*Texte proposé*:

Étant donné ce qu’ils avaient à dire, ils craignaient tellement d’être mal compris, que leur langue fourche, que les autres n’aient pas toute l’attention requise, qu’ils ont trouvé le moyen de retourner mille fois le mot dans leur tête avant de l’écrire, parce qu’on ne le retourne jamais plus de cent fois dans sa bouche lorsqu’il s’agit de le prononcer.

Imaginons que plutôt que d’écrire la Vie sexuelle de Catherine M., j’aie préféré la raconter à des amis, ou à l’homme avec qui je vis. J’aurais vu fuir certains de ces amis, je m’en serais peut-être attaché d’autres, mais sûrement à partir de malentendus, enfin il est bien possible que j’aie pris le risque d’un divorce. Or il se trouve qu’un metteur en scène, avec la complicité d’un auteur de théâtre, une actrice, un producteur et un directeur de salle ont trouvé à s’associer dans le dessein de transgresser l’interdit qui était le mien,- et pas seulement le mien. Ils ont entrepris de rendre à la parole l’intimité extrême que l’écrit lui avait confisquée.

*Consigne*:
Répondez brièvement à partir du texte proposé :
(a) D'après la première phrase, combien de fois au plus retourne-t-on le mot dans sa bouche avant de le prononcer ?
(b) Quel livre le « je » du texte imagine-t-il avoir raconté au lieu de l'écrire ?
(c) Quelles personnes se sont associées pour transgresser l'interdit ?
Les enregistrements n'interviennent pas dans cet exercice.

*Données*:

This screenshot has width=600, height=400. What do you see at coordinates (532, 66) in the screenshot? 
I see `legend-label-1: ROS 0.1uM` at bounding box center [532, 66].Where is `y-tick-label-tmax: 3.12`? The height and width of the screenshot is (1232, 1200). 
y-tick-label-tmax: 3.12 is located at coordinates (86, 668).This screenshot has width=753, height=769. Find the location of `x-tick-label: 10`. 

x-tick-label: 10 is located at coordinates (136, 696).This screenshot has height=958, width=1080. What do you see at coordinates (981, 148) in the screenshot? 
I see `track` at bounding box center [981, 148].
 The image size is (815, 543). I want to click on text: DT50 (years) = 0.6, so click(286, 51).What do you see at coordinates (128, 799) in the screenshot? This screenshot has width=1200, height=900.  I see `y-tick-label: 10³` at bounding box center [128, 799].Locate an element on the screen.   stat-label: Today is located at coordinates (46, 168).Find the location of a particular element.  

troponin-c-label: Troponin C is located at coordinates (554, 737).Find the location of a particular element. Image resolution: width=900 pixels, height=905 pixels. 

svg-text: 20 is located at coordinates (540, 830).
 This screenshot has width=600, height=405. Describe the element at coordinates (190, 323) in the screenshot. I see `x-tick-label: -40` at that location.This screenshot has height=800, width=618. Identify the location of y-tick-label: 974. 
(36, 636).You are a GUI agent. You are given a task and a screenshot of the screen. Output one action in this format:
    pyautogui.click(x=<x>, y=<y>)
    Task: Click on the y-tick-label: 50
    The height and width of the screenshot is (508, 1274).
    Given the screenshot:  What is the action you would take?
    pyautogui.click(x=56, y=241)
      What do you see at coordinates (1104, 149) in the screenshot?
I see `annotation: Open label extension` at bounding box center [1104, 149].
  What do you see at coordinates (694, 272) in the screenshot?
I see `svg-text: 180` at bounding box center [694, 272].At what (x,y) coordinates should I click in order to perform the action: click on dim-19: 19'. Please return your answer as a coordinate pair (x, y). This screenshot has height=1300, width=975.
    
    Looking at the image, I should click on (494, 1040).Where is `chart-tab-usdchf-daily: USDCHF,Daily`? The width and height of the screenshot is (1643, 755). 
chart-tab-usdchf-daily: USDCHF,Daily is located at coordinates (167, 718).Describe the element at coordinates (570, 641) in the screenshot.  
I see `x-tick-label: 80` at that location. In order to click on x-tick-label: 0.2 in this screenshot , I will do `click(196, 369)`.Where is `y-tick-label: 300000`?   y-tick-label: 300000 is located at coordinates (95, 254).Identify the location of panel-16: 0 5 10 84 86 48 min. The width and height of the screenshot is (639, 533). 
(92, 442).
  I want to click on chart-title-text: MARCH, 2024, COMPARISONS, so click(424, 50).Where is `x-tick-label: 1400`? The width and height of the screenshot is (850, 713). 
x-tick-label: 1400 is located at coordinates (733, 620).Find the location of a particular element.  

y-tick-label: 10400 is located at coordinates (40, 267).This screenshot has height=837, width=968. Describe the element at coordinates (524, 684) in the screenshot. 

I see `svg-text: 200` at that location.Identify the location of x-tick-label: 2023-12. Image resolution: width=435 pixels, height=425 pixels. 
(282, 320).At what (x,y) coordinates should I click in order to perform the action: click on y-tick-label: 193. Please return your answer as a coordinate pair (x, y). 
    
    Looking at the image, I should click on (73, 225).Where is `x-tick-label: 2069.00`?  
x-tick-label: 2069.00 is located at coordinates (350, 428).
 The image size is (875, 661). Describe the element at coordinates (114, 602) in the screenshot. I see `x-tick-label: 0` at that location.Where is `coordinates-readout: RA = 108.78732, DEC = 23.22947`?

*Corrigé rédigé*:
(a) Jamais plus de cent fois.
(b) La Vie sexuelle de Catherine M.
(c) Un metteur en scène, un auteur de théâtre, une actrice, un producteur et un directeur de salle.